A Quote. Of Liberal Education.

St. John’s College knows, along with many others:

In a half-dozen classrooms they gather then,—here to follow the love-song of Dido, here to listen to the tale of Troy divine; there to wander among the stars, there to wander among men and nations,—and elsewhere other well-worn ways of knowing this queer world. Nothing new, no time-saving devices,—simply old time-glorified methods of delving for Truth, and searching out the hidden beauties of life, and learning the good of living. The riddle of existence is the college curriculum that was laid before the Pharaohs, that was taught in the groves by Plato, that formed the trivium and quadrivium, and is today laid before the freedmen’s sons by Atlanta University. And this course of study will not change; its methods will grow more deft and effectual, its content richer by toil of scholar and sight of seer; but the true college will ever have one goal,—not to earn meat, but to know the end and aim of that life which meat nourishes.

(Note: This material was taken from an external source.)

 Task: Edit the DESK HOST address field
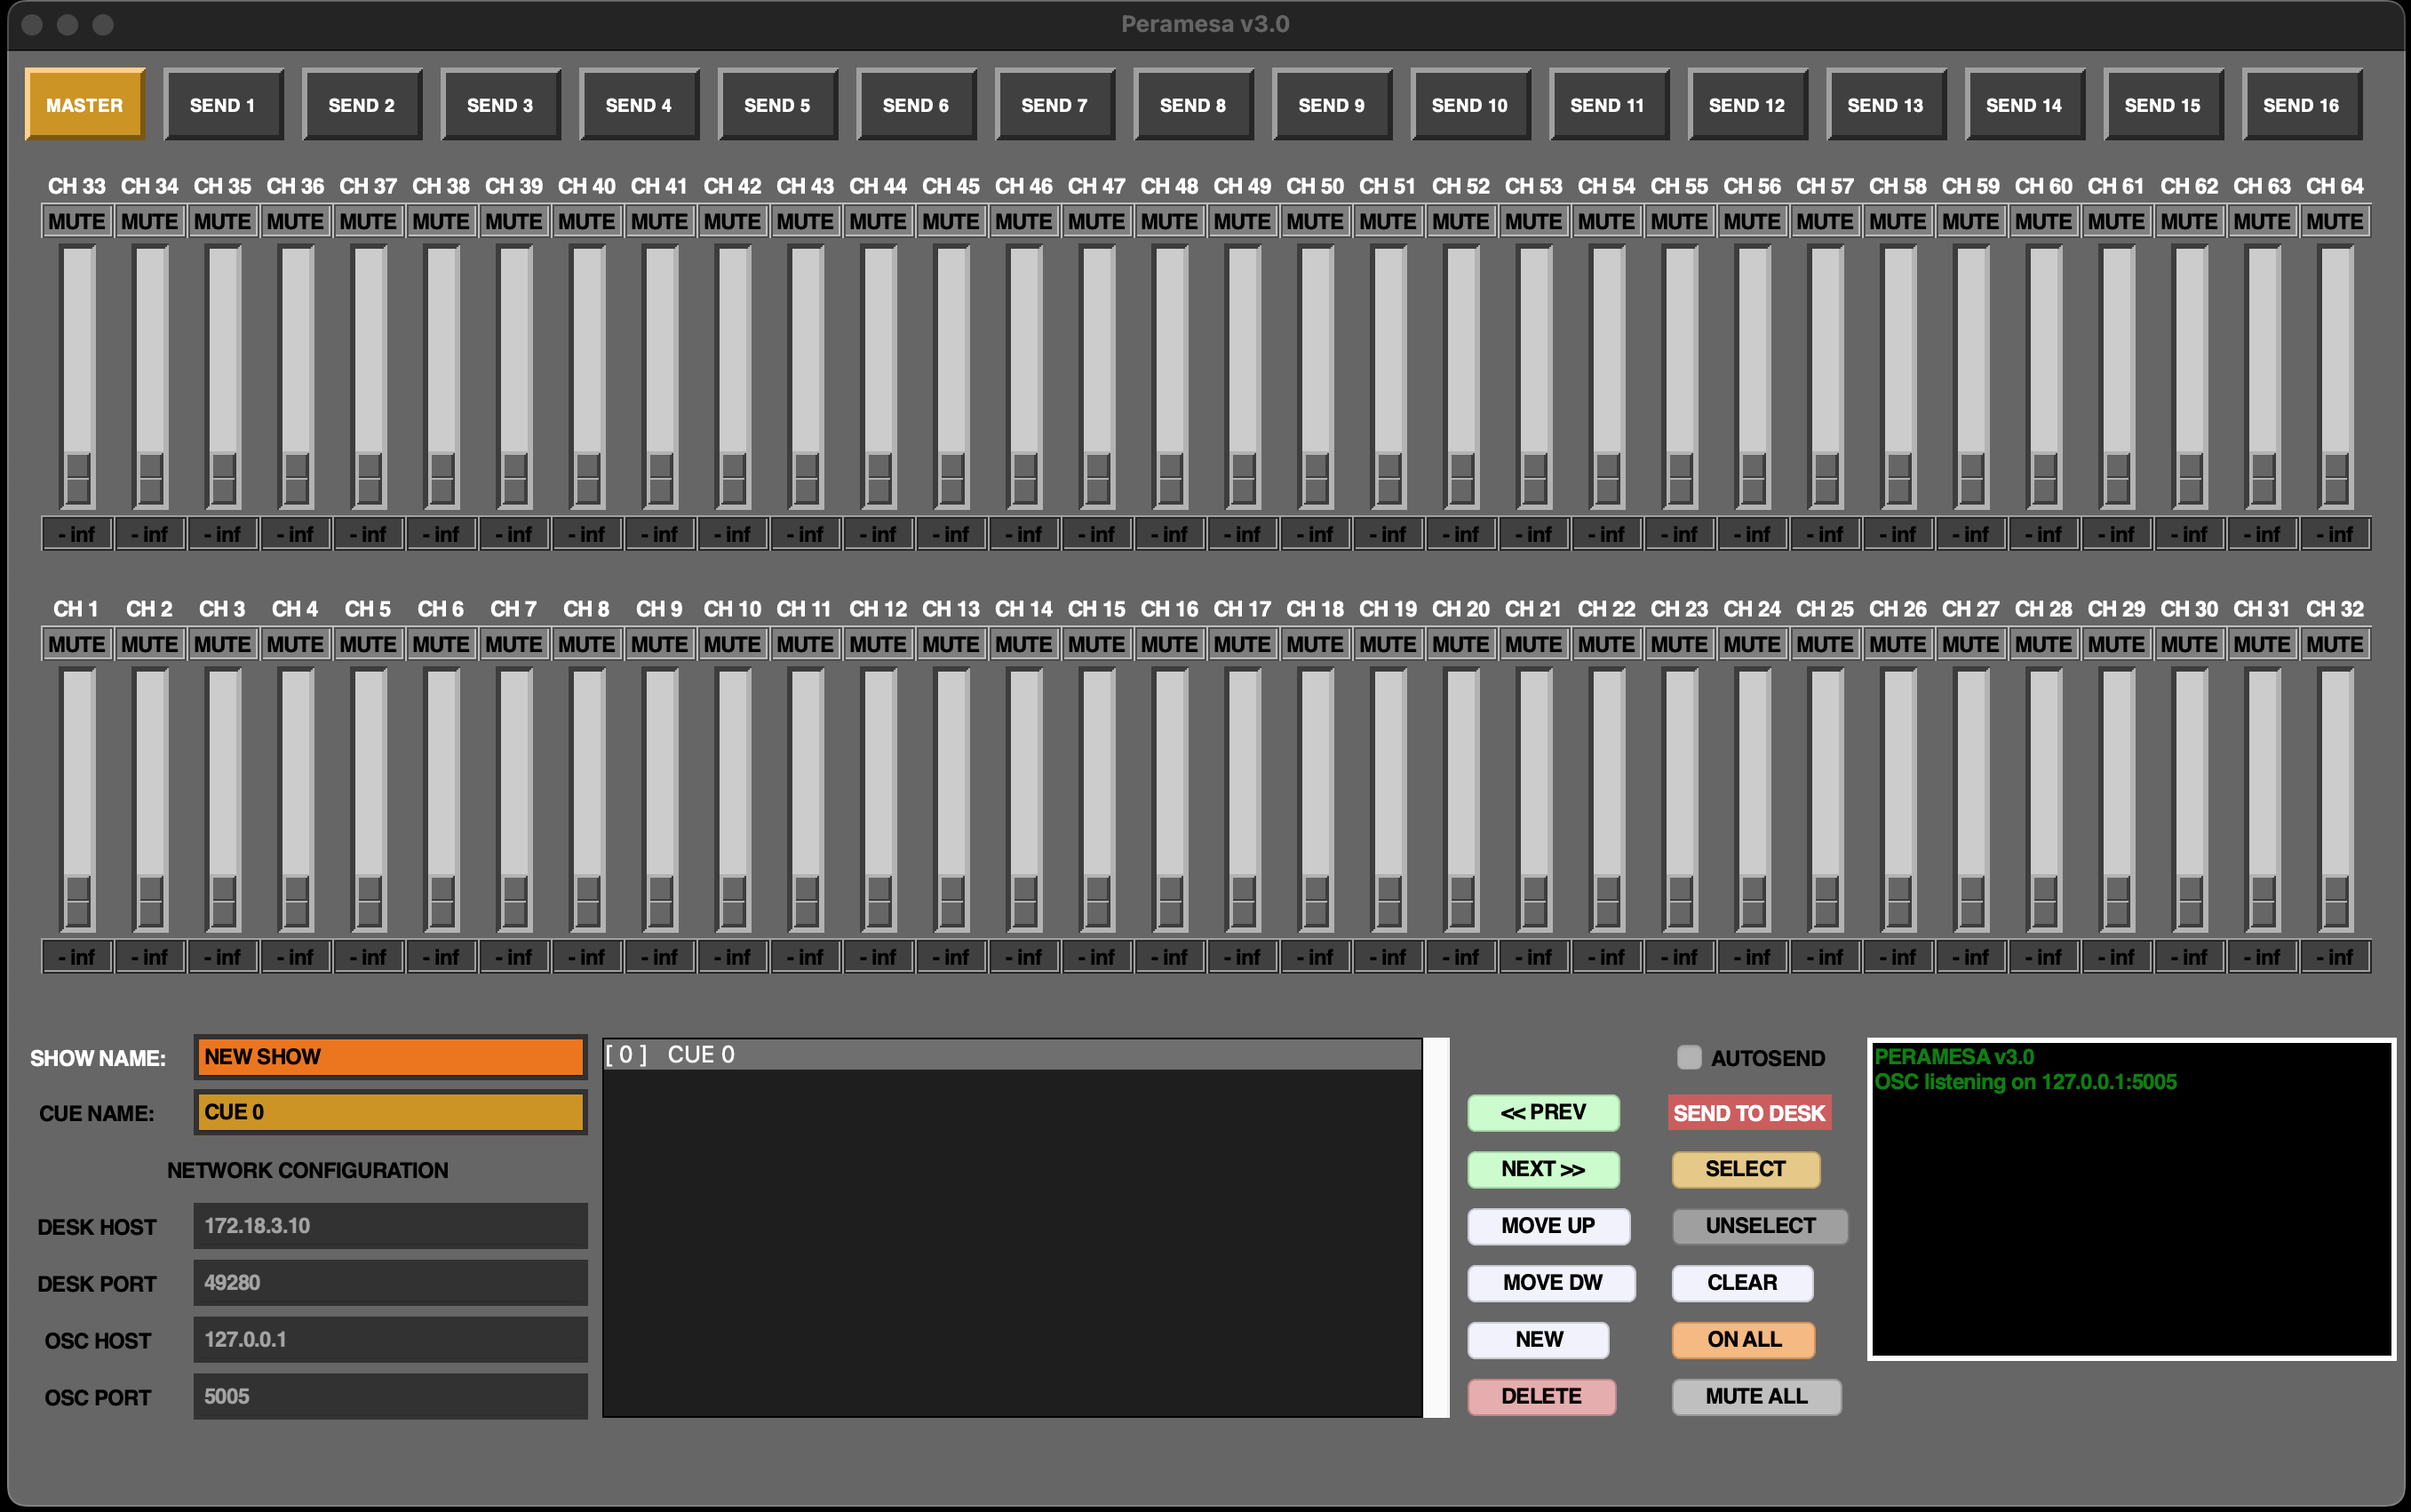tap(390, 1225)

—Du Bois, The Souls of Black Folk, “Of the Wings of Atalanta” (1903)


A Quote. A Criticism. Of Teachers and the Like.

. . . [A] decent regard for truth and for honest self-criticism compels me to speak of failure as well as success—my failure, the failure of my generation, and of all who consider themselves teachers, mentors, and leaders in all walks of life. For the truth is that we have failed you. We have failed you because, being human, the better angels of our nature are often bested by the worse; and because, being consequently inconstant, we preach ideals that we fail to honor in deeds; and because, being consequently hypocritical, we are forced to hide painful truths from ourselves; and because, being consequently ignorant, we hand down to you truth and falsehood mixed indiscriminately in unknown proportions.

—William Pastille
Commencement Address, St. John’s College, Annapolis, 17 May 1998

Two Suppositions. Of Oppression in State Schools.

Maybe state schools (I don’t say “public,” except mockingly) have so many difficulties here because they force an alien structure upon a population that flourishes within a completely different structure. Maybe the “discipline” of the school is oppressive not because the students cannot be disciplined, but because genuine discipline, in fact, arises primarily from culture rather than method.

An Observation. Of Text. Of Speech.

Many pundits say we are are becoming less textually aware. Maybe so. Odd to think that this generation spends more time with written text than any previous yet is less proficient with interpretation. Quantity over quality. It is also worth noting that this generation spends very little time engaged in oral conversation beyond what is required for conveniences. I suspect that there is some consequence for memory.

A Quote. Of Cultural Inheritance. Of Abject Individualism.

Knowing who you are is good for one generation only.

—Flannery O’Connor (as Julian)
“Everything That Rises Must Converge”

An Elucidation. An Illustration. Of Standards-Based Education.

  • Attempting to make a case for standards-based education, many have said that society is “built on standards.” Then, it is supposed, the learners must live in society. So if they are not up to standard, they cannot live well or at all. But wait! There is a shaky foundation here, for society is not “built.” Without this metaphor, the argument and its attendant institutions crumble in ruin. Here, the great collapsing edifice into which we march our youth!
  • Two generations soon will awaken from the daze of their schooldays, like survivors from a crash. The first will not know what has happened, nor that he is bleeding from the head. The second will at once see the blood and all the damage done—to the one, then to himself.